Tal como aconteceu em várias aldeias da Serra da Lousã, também no Talasnal, as pessoas foram abandonando a povoação, a partir dos anos 50, 60, à procura de emprego. “Na verdade, isto nunca teve muita gente. Quer dizer, teve nos tempos antigos. Mas, desde que se deu o boom da imigração, nunca mais a aldeia teve muita gente”, conta Lisete. “Os primeiros a reabitar a serra, depois, foram os estrangeiros que estavam para aí, os hippies.” Lisboa, Porto, Brasil, foram vários os destinos dos habitantes do Talasnal, que hoje, entre alojamentos locais e segundas habitações, não conta com nenhum morador permanente. Com o fecho da escola, muitos que ficaram preferiram mudar-se para a Lousã e “ainda hoje vivem lá alguns que nós chamamos os serranos.”
Em Piódão, ouve-se português, mas também espanhol e algum sotaque do Brasil. Por estes dias, os turistas sobem e descem as ruas da povoação e as paredes e chão de xisto tornam-se cenário de milhares de fotografias. Mas estarão estas aldeias a tornar-se apenas paisagem?
Manuel foi pedreiro e já andou “por muito lado”. Sentado numa ladeira, alheio às movimentações, este habitante de Piódão com 84 anos – o segundo mais velho da aldeia, depois do seu irmão de 89, nota – lembra quando as casas estavam todas cheias, “de famílias de 8, 9, 10 pessoas.” “As pessoas foram saindo”, relata, “saiam da escola, iam para Lisboa à procura de emprego e muitas agora já se reformaram e ficaram lá. Vêm cá só de vez em quando.”

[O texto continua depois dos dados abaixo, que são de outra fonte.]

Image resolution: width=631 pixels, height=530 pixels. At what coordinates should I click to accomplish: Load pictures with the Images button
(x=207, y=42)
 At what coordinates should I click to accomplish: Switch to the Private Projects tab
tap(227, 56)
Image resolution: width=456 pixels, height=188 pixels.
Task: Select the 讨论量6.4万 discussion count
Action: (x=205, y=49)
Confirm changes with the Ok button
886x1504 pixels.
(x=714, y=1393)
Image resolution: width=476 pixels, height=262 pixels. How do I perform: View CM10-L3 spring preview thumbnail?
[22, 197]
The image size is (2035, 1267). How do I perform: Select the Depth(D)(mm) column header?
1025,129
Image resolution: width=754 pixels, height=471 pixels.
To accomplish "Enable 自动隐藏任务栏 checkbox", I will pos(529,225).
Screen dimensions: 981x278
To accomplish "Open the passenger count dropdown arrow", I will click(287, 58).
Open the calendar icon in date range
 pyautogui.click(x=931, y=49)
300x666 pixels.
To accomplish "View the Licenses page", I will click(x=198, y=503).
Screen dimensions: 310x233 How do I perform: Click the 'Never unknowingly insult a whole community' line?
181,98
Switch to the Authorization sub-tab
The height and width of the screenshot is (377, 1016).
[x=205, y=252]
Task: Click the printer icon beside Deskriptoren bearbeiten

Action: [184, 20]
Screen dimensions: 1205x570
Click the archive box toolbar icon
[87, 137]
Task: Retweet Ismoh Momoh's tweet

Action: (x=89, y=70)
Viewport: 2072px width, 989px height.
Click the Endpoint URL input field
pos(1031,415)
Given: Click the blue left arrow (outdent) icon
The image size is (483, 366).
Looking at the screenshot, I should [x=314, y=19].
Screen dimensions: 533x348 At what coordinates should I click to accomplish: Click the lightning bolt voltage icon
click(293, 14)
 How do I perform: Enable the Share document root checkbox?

A falta de emprego foi denominador comum para que estes serranos tenham lançado raízes noutros pontos do país e também no estrangeiro. “Muitos saíram e gostariam de estar cá. Se a oportunidade tivesse surgido antes de saírem, teriam ficado”, diz José Lopes.
As visitas fazem-se agora nas férias e em épocas festivas, altura em que a população de Piódão – com apenas cerca de 60 habitantes permanentes – é capaz de quadruplicar. “[Tentamos] manter a aldeia viva, para que não seja só uma aldeia fantasma e só para o turista visitar. Ter aqui alguém para os receber, para os informar e dar alguma atividade ainda à aldeia”, menciona o autarca, lamentando, no entanto, que “gradualmente os idosos vão desaparecendo” e que “não há nascimentos”, para que a população se regenere.
José Lopes tenciona manter-se por aqui. Em Piódão, tem também o seu negócio, o restaurante “O Fontinha”, que abriu, há 30 anos, como resposta ao desafio lançado pelo pai de transformar a sua mercearia, que ali se localizava, no primeiro restaurante da povoação. Na altura, encontrava-se em Lisboa, onde esteve durante oito anos a trabalhar na área da restauração. O empregador deixou-lhe a porta aberta para voltar, caso a experiência não funcionasse, mas a procura na aldeia já era muita e o negócio pegou.
[As entrevistas desta reportagem foram realizadas no final do último mês de junho.]